* [TASK TO COMPLETE] Both ends included, set down the lines from the line containing "Image resolution: width=1487" through the last line of the records below, without pictures.

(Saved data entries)

────────────────

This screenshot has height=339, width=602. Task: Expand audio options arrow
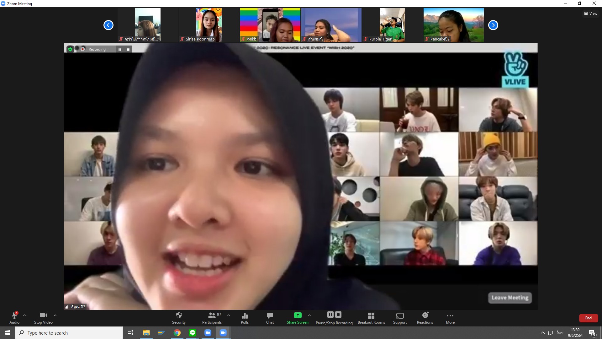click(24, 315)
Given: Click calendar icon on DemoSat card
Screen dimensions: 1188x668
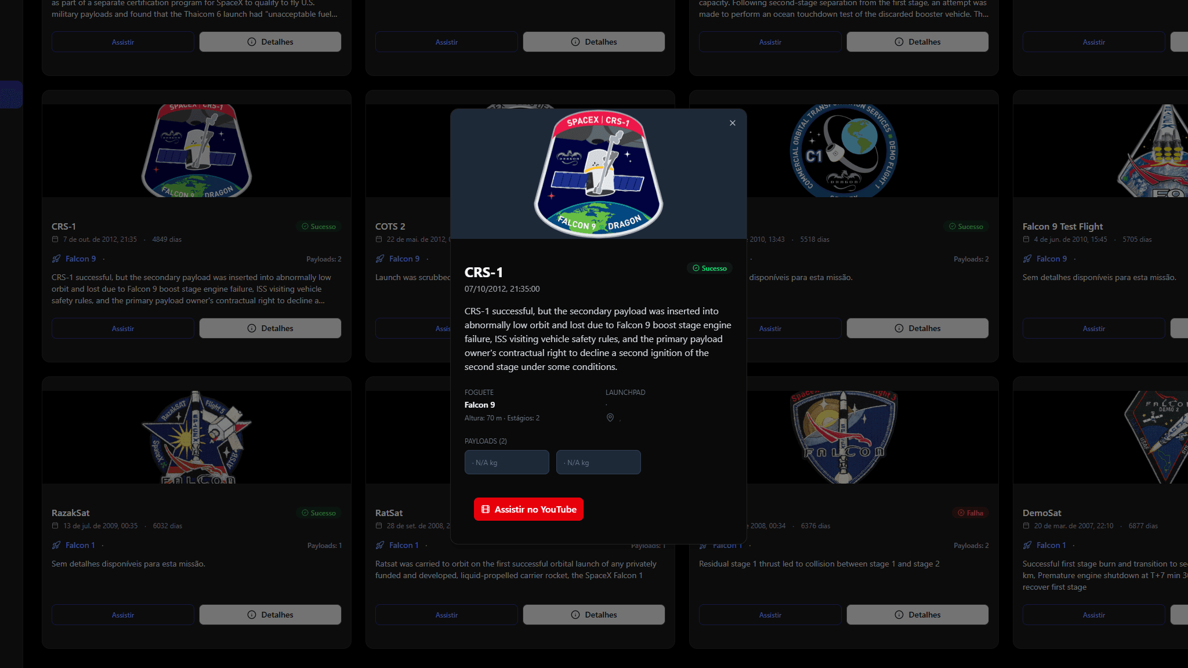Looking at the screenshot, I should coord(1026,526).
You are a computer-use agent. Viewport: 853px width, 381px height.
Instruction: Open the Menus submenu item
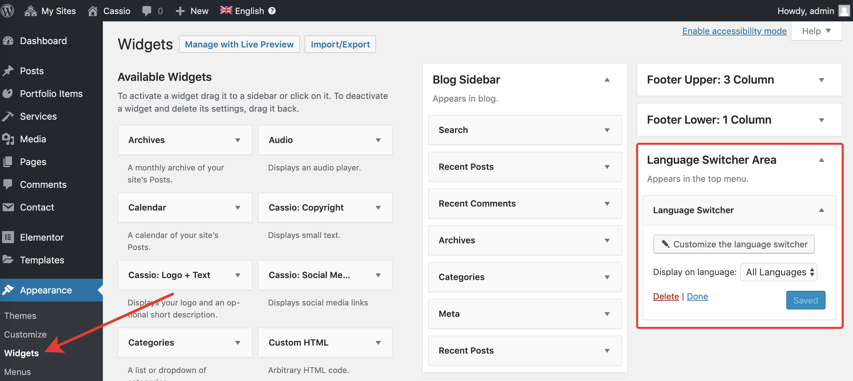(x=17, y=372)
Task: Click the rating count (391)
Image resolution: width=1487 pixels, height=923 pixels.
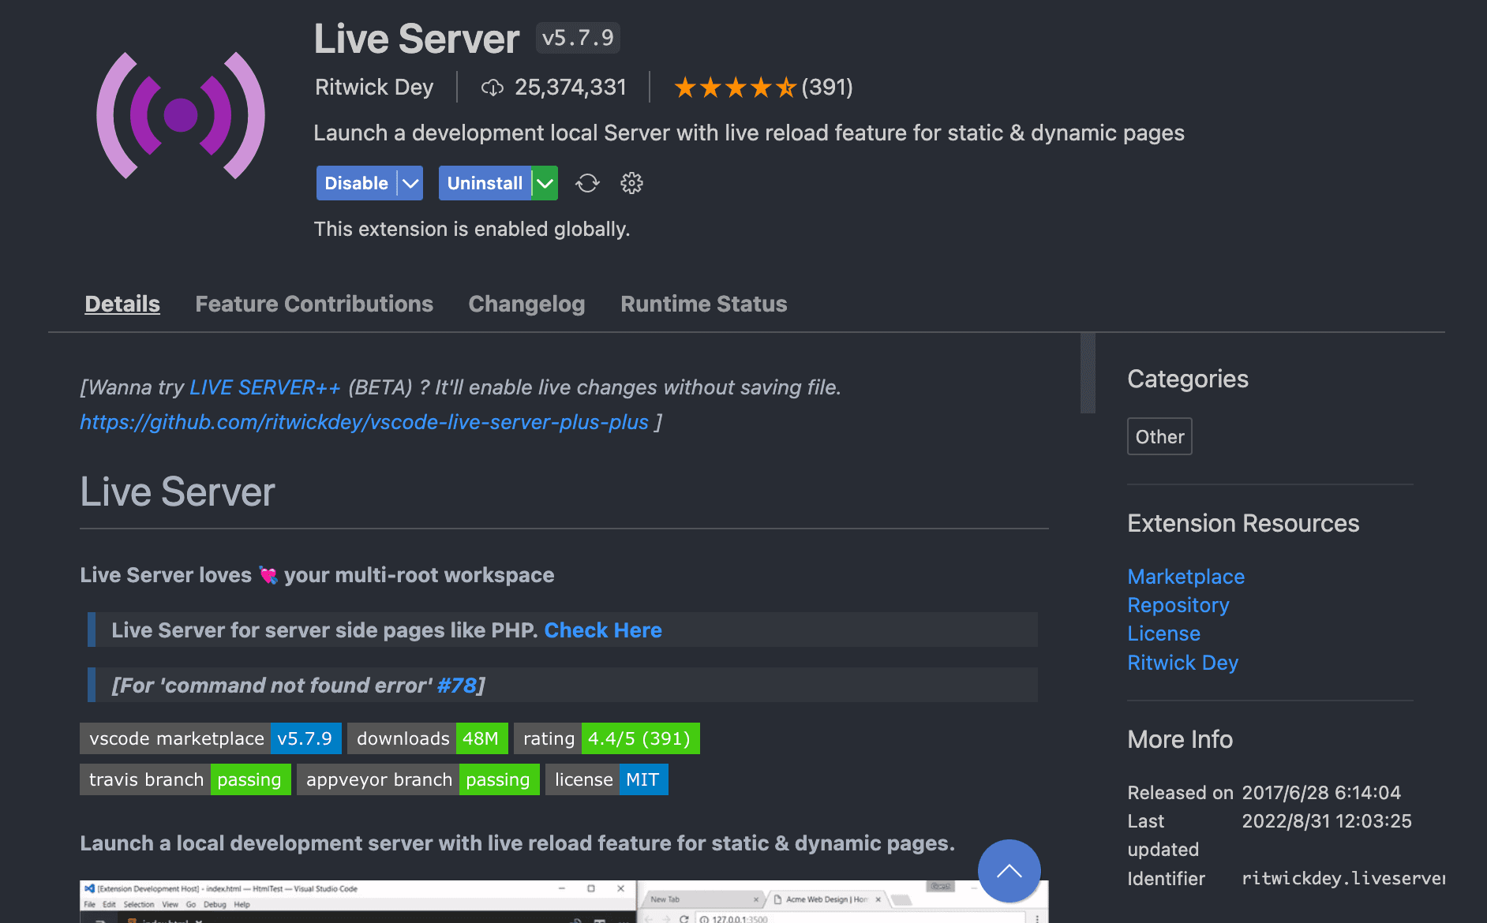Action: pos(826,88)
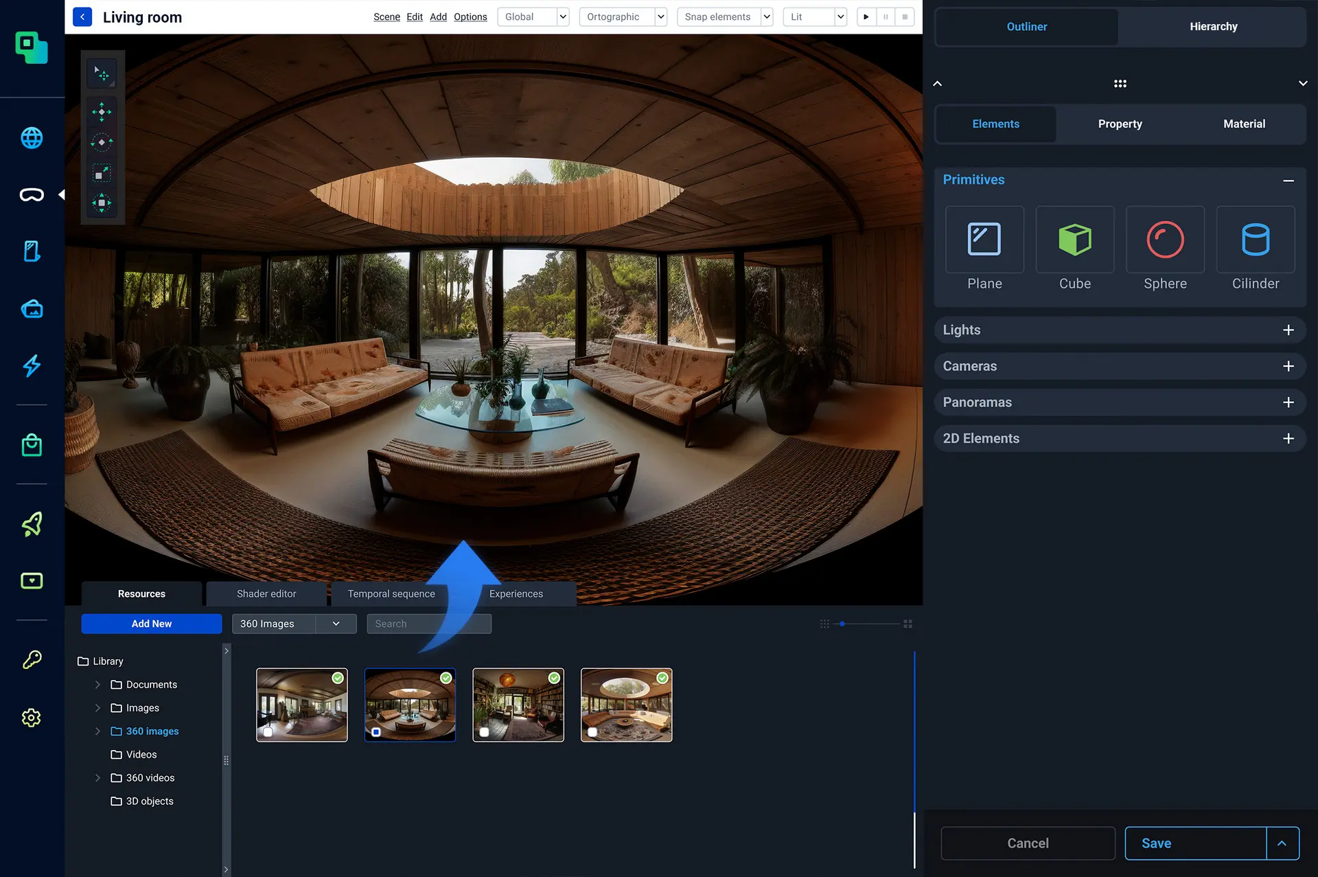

────────────────

* [RESULT]
Image resolution: width=1487 pixels, height=923 pixels.
Action: pos(826,88)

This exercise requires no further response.